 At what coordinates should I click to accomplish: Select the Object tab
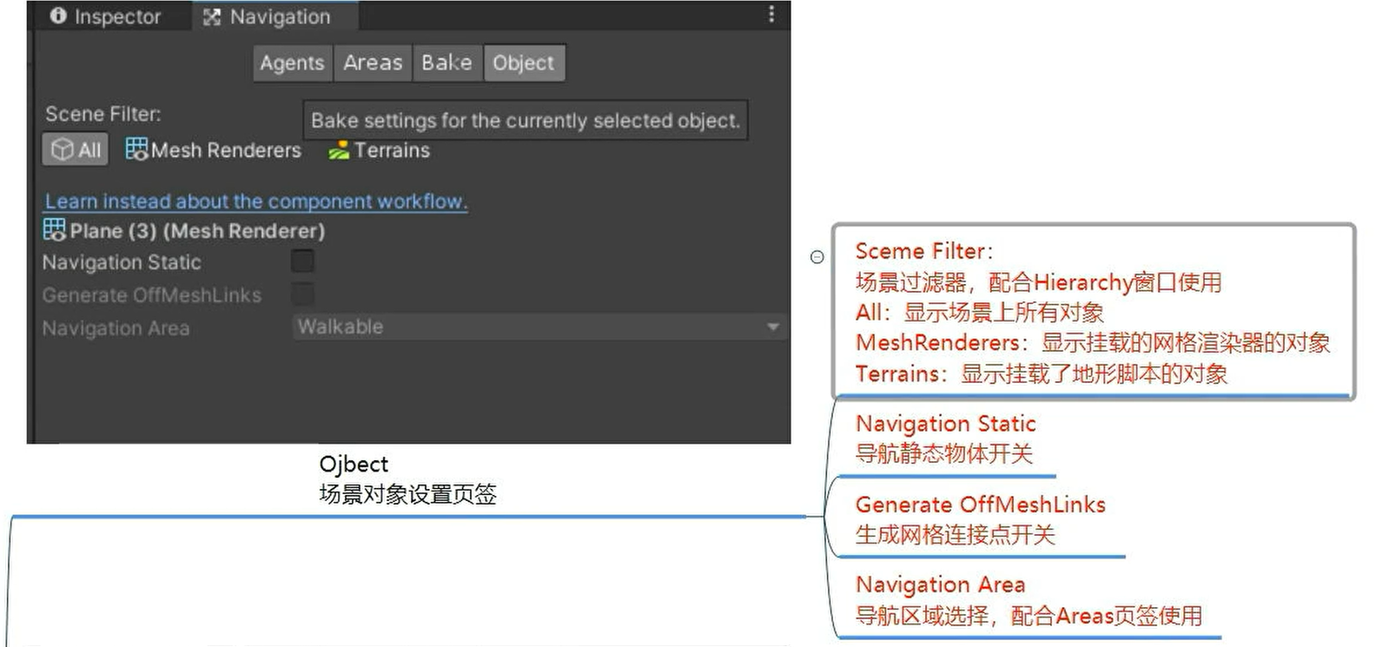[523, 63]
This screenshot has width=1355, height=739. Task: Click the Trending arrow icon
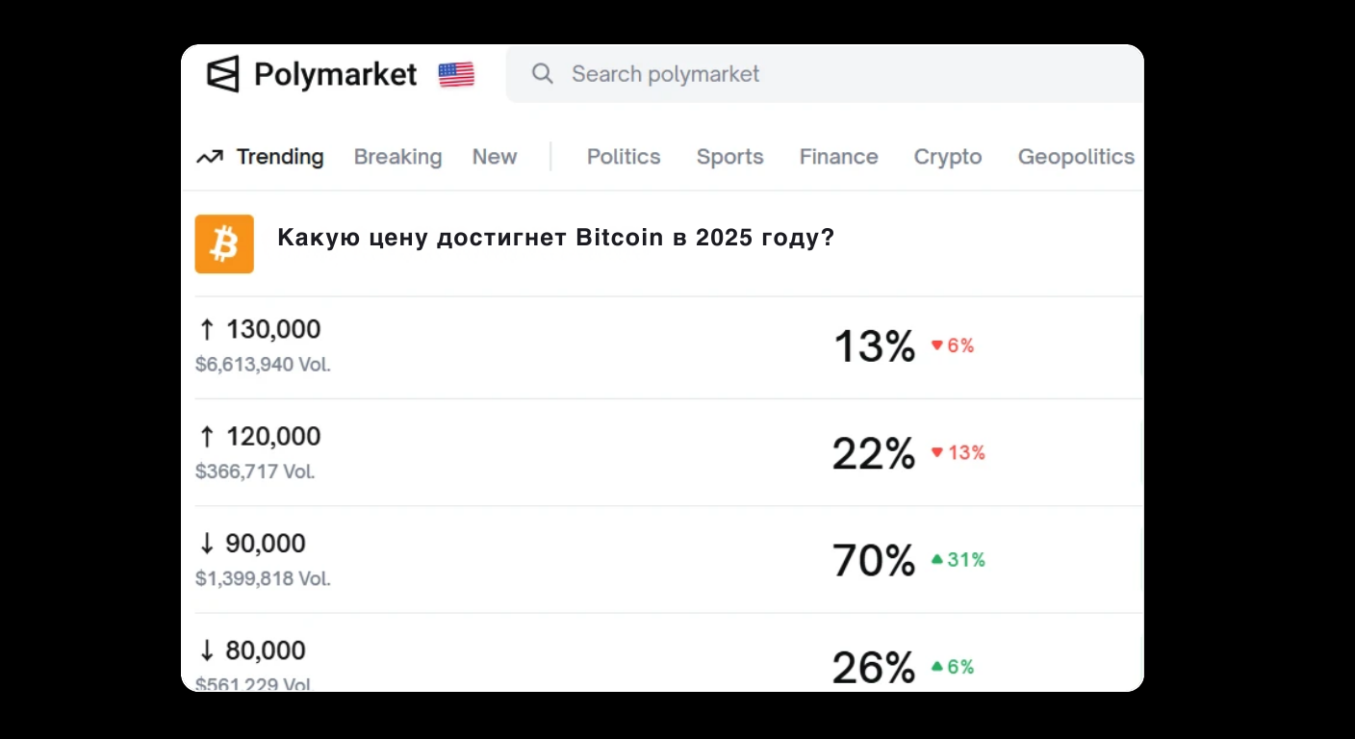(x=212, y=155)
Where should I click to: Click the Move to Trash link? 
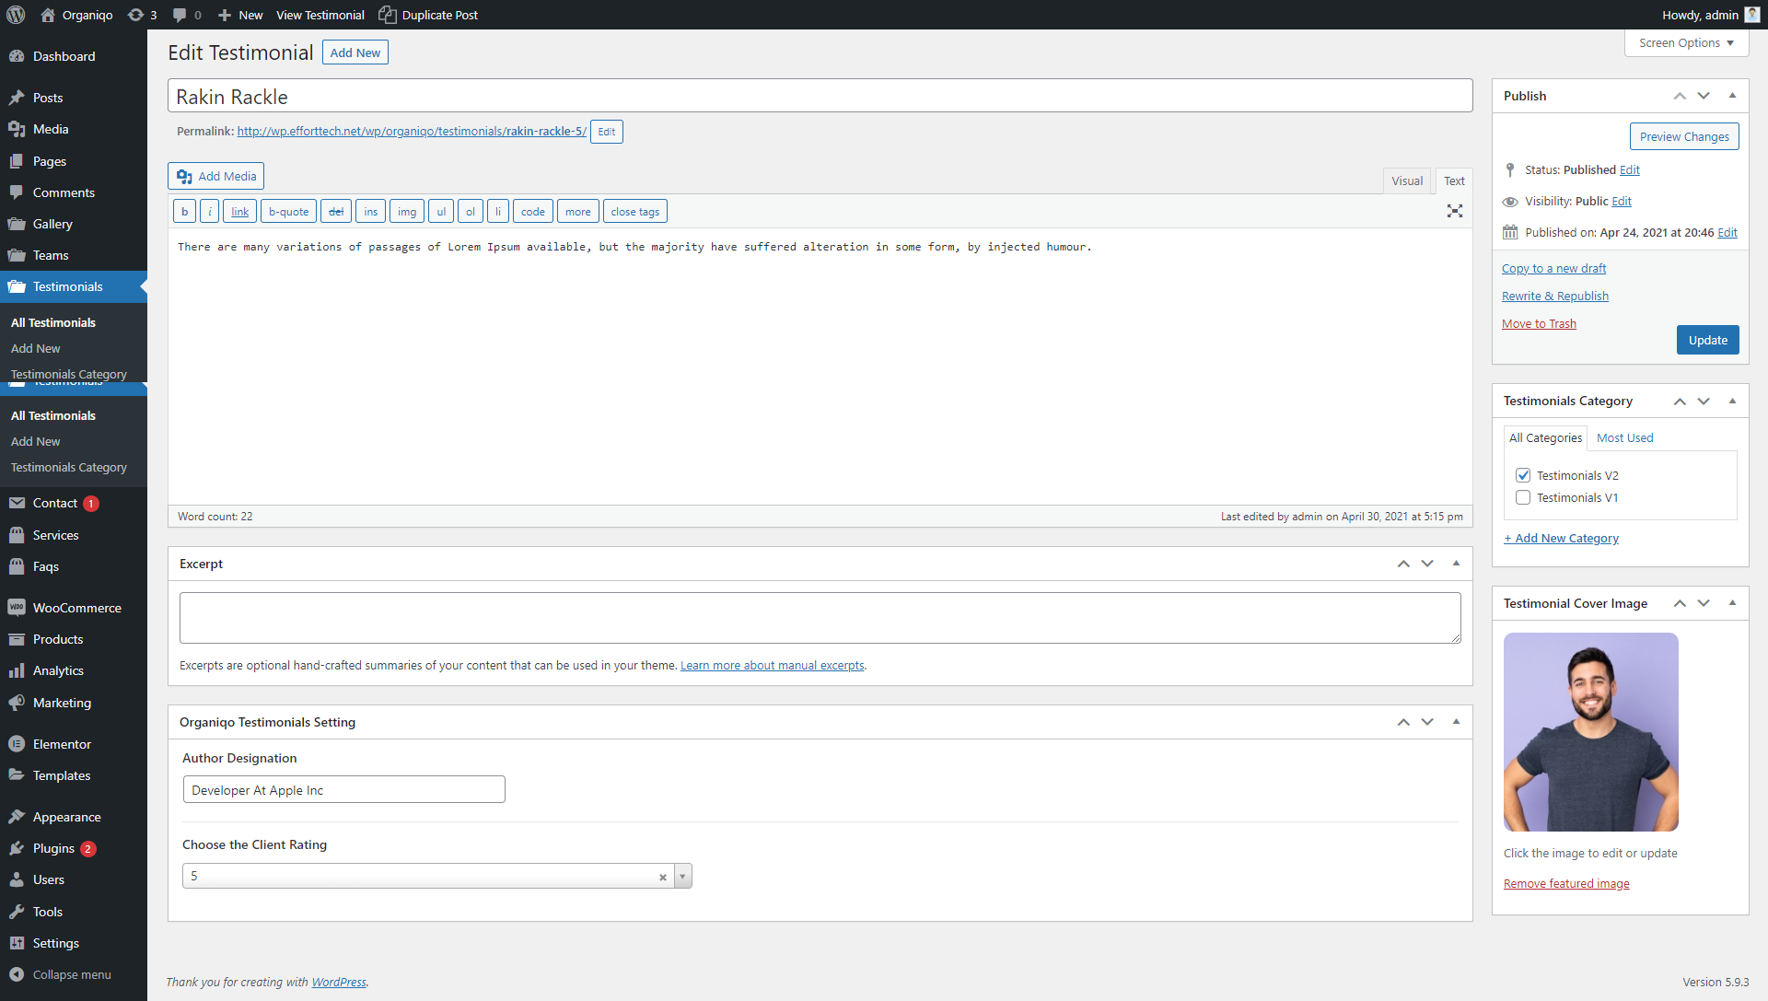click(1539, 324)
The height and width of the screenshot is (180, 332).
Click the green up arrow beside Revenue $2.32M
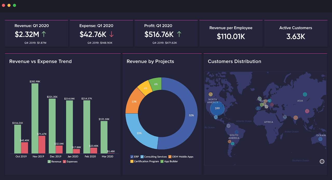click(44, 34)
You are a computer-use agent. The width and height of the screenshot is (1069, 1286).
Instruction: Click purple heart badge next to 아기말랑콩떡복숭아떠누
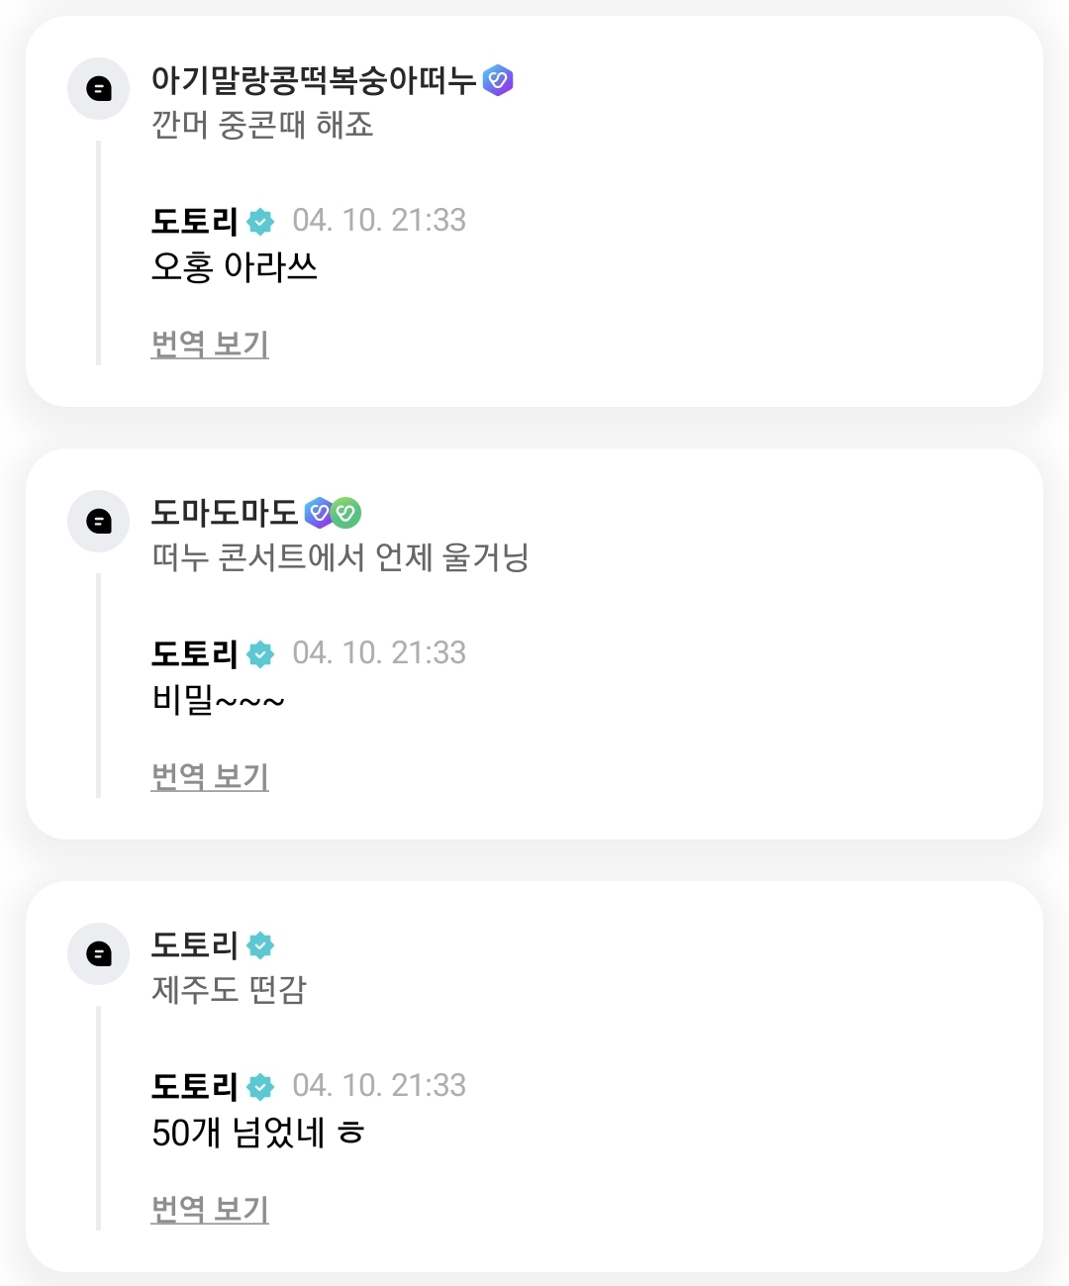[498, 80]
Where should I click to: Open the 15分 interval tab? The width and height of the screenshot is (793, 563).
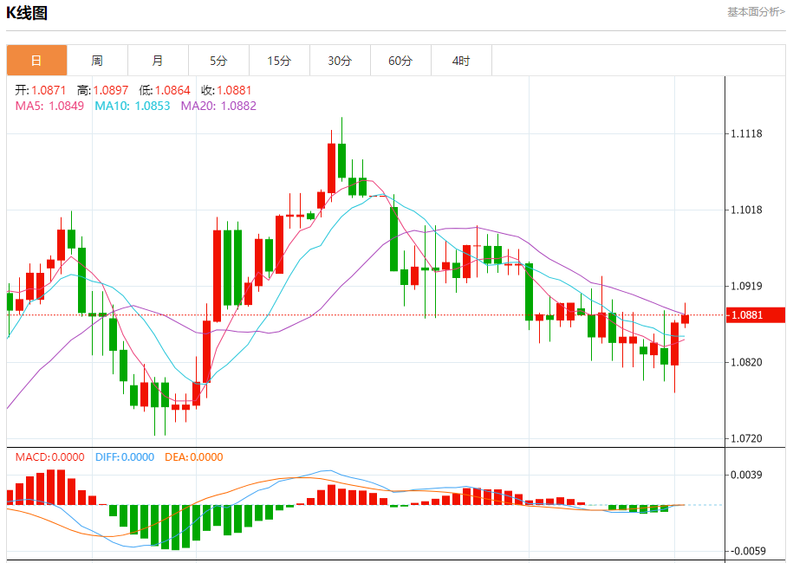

---

Written request
Copy out the lines of the records exactly, from the line containing "The height and" through the end of the records, inclusive. Leave out the pictures.

Correct output
The height and width of the screenshot is (180, 332).
Click the green up arrow beside Revenue $2.32M
click(44, 34)
You are a computer-use agent. The width and height of the screenshot is (1069, 1286).
Instruction: Click purple heart badge next to 아기말랑콩떡복숭아떠누
[498, 80]
Where should I click to: Open the 15分 interval tab? The width and height of the screenshot is (793, 563).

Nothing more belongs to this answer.